#### [Task to complete]
Transcribe all of the data verbatim, please, and leave out its pictures.

#### [Data records]
= = = = =

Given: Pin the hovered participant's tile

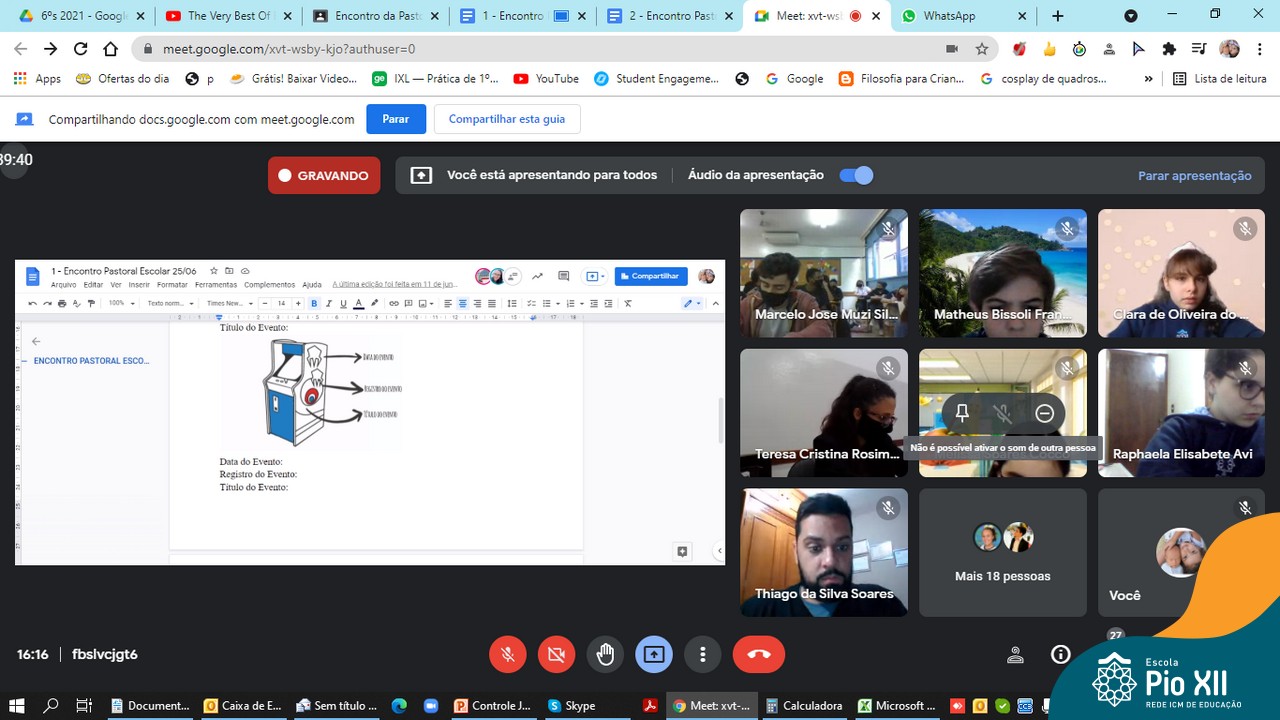Looking at the screenshot, I should [x=962, y=413].
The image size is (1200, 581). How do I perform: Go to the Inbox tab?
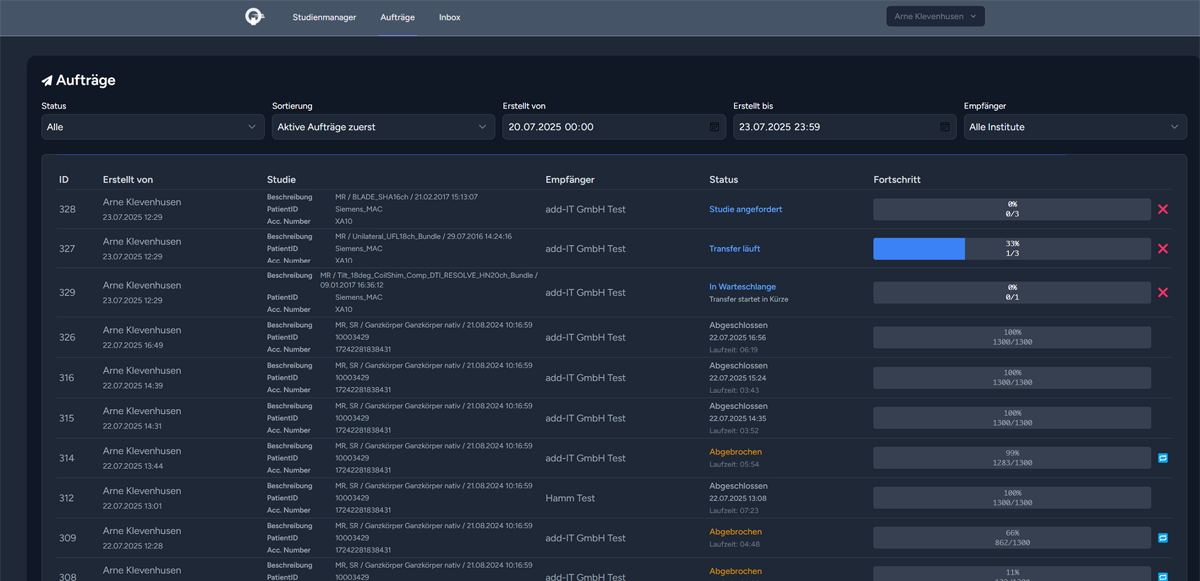450,18
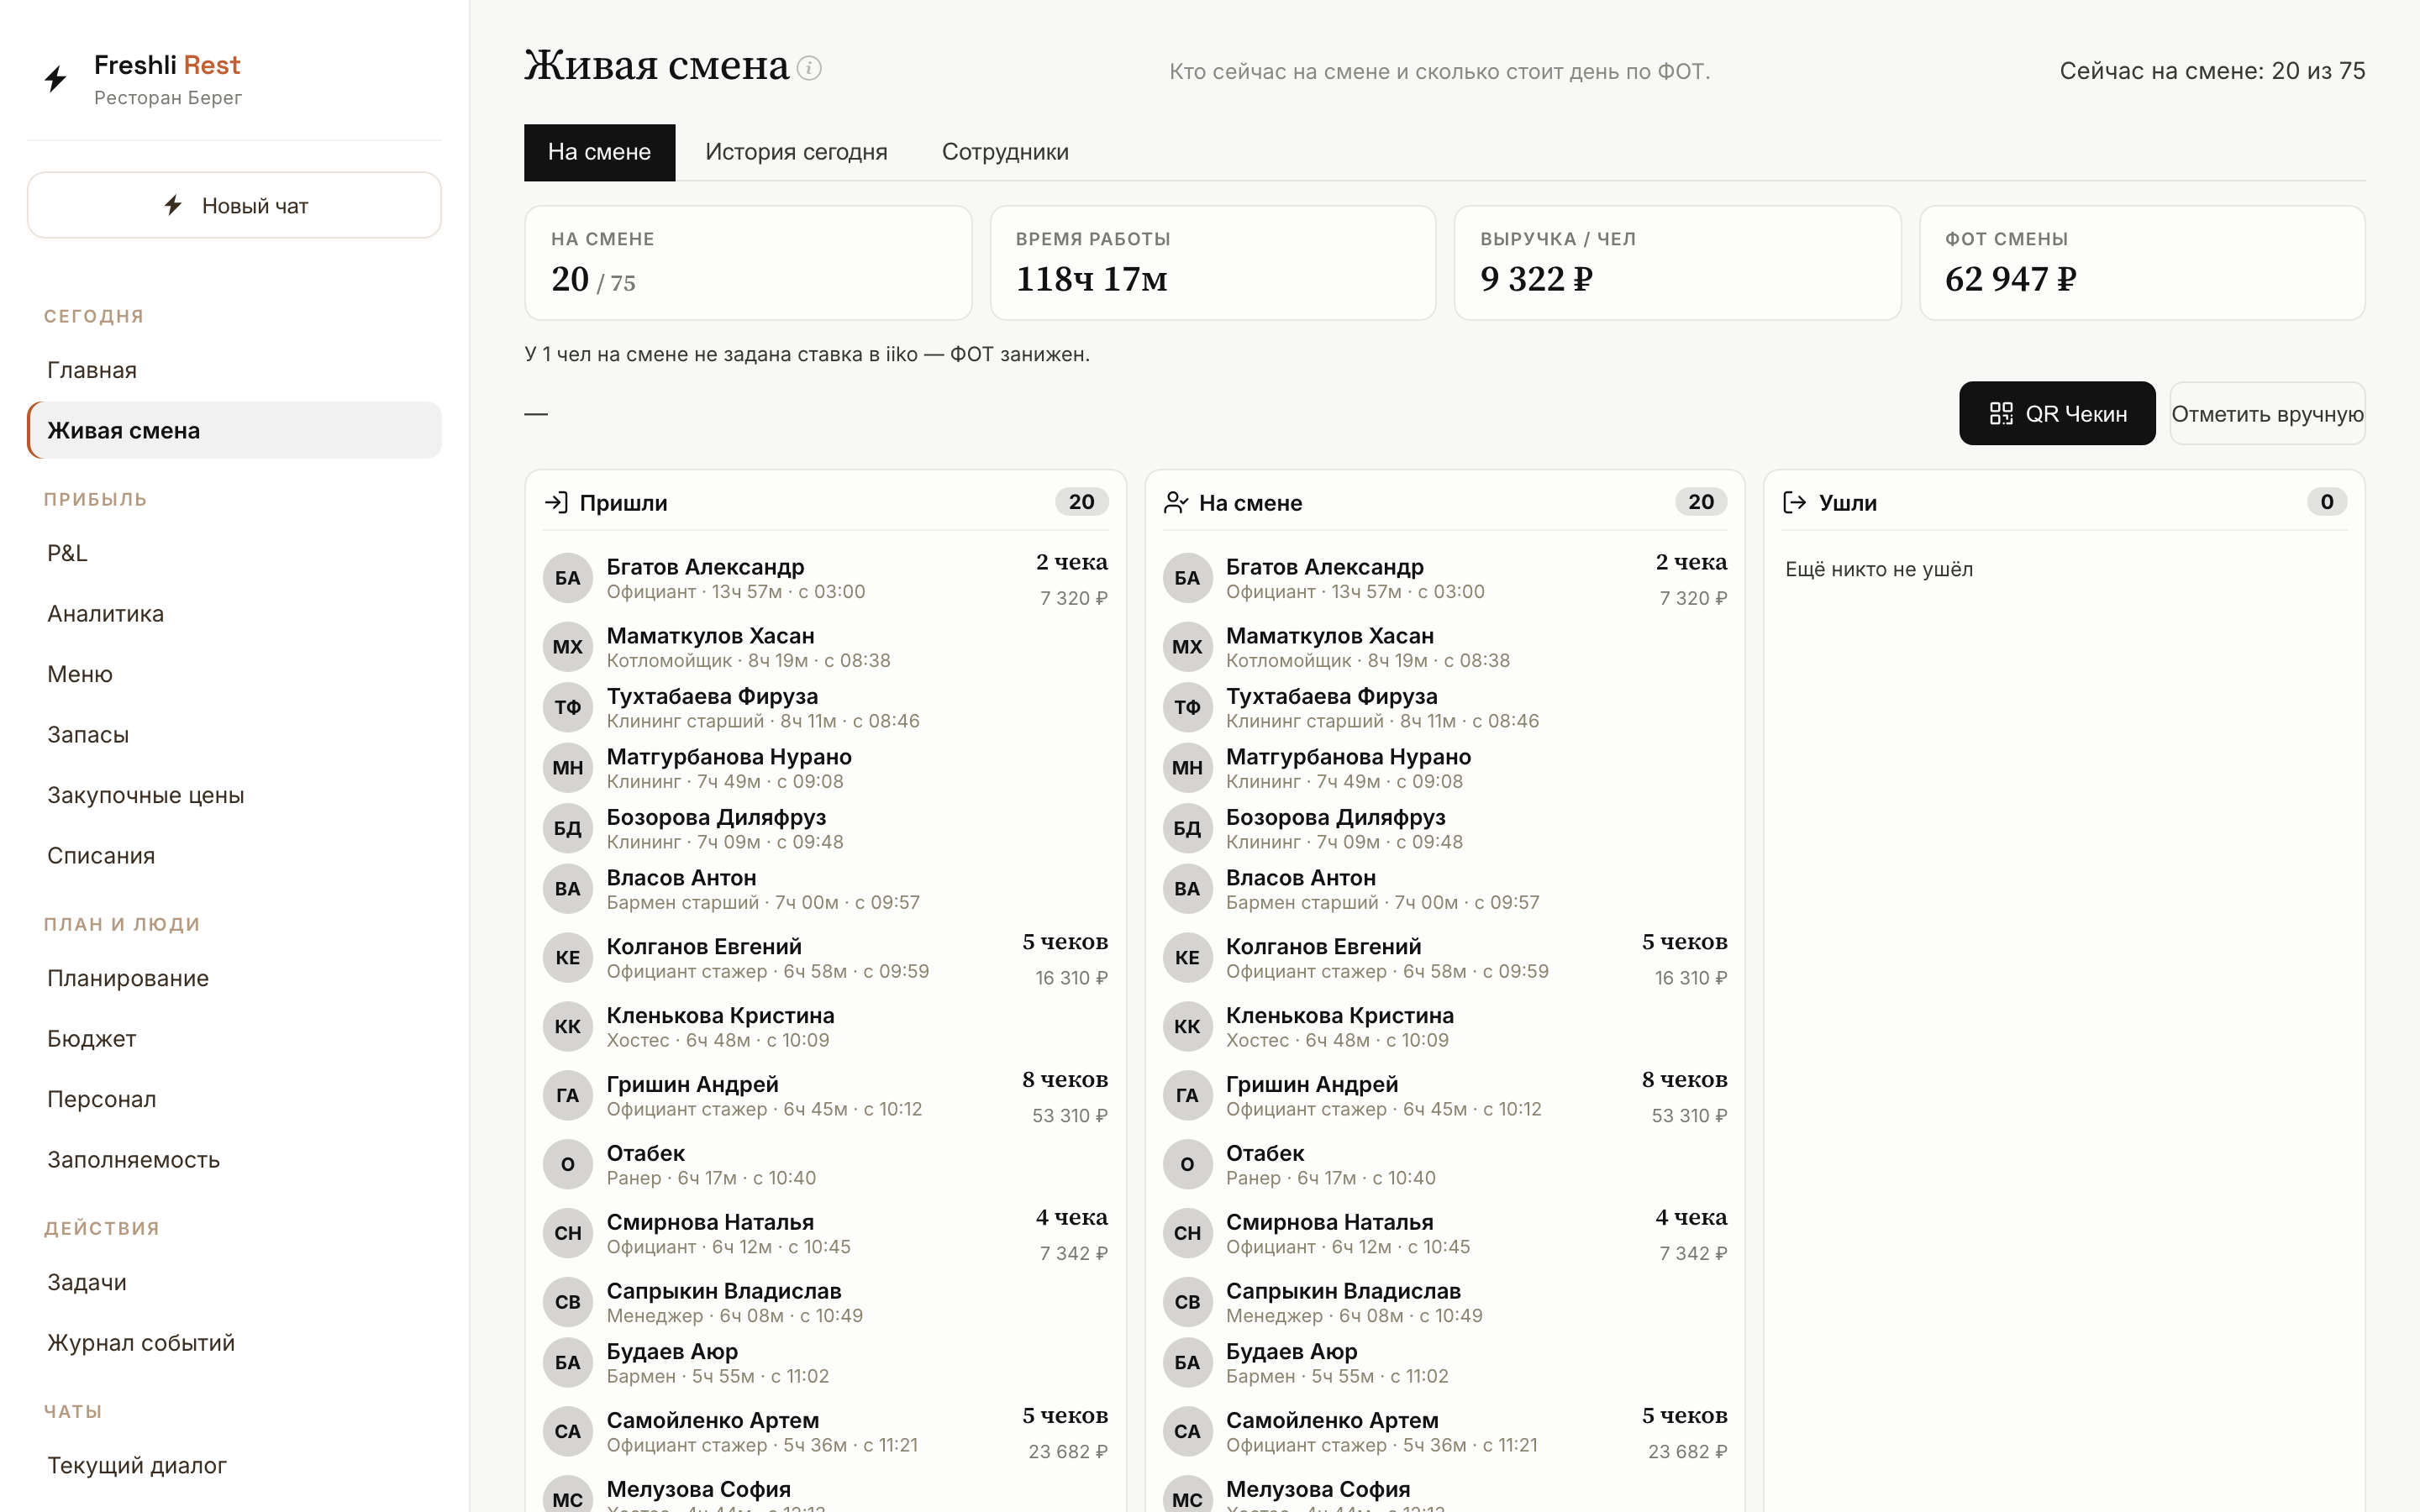Open the Сотрудники tab
The height and width of the screenshot is (1512, 2420).
click(1005, 152)
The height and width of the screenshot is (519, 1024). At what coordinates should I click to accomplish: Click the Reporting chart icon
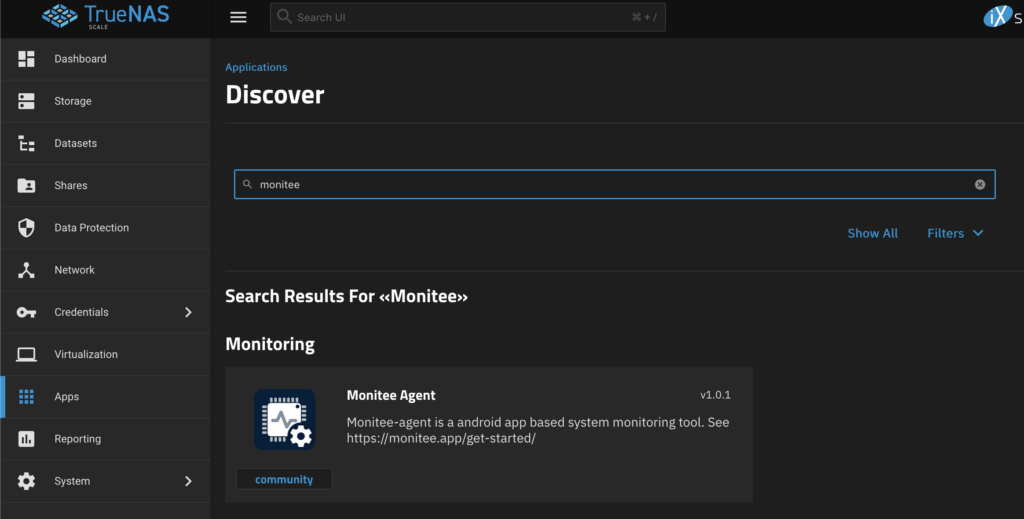pyautogui.click(x=27, y=439)
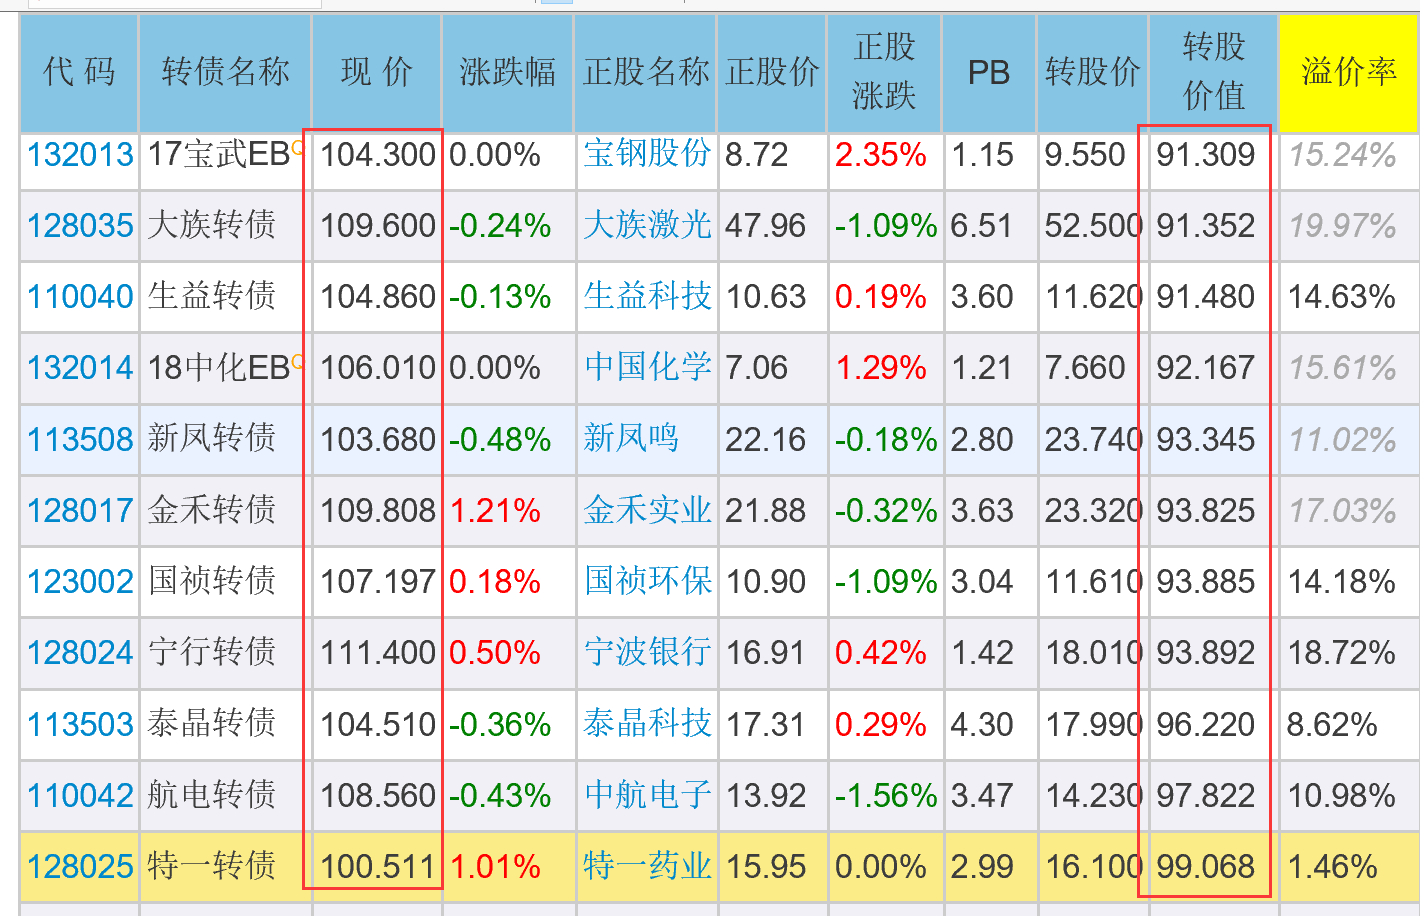The image size is (1420, 916).
Task: Click the 现 价 column header
Action: [376, 72]

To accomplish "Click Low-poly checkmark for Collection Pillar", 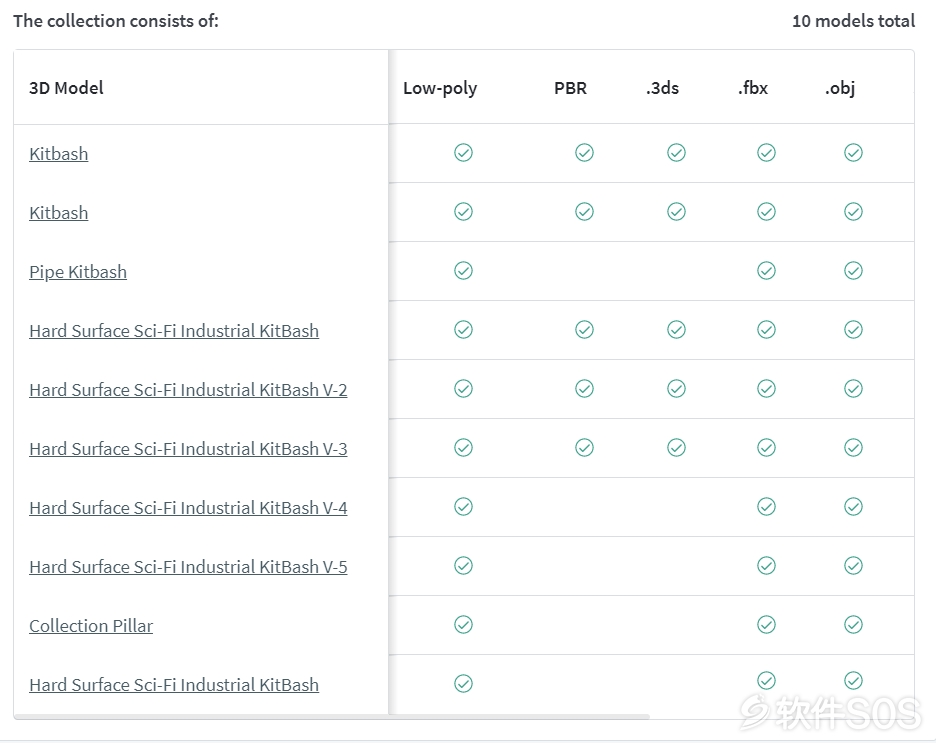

= = = = =

#### [Answer area]
Given: Pin the hovered participant's tile

Looking at the screenshot, I should [x=962, y=413].
The image size is (1200, 581). How do I perform: Go to the Inbox tab?
450,18
Open the Сотрудники tab
The height and width of the screenshot is (1512, 2420).
click(1005, 152)
The height and width of the screenshot is (519, 1024). At what coordinates should I click to accomplish: Click the Reporting chart icon
pyautogui.click(x=27, y=439)
The image size is (1420, 916).
Task: Click the 现 价 column header
Action: [376, 72]

To accomplish "Click Low-poly checkmark for Collection Pillar", 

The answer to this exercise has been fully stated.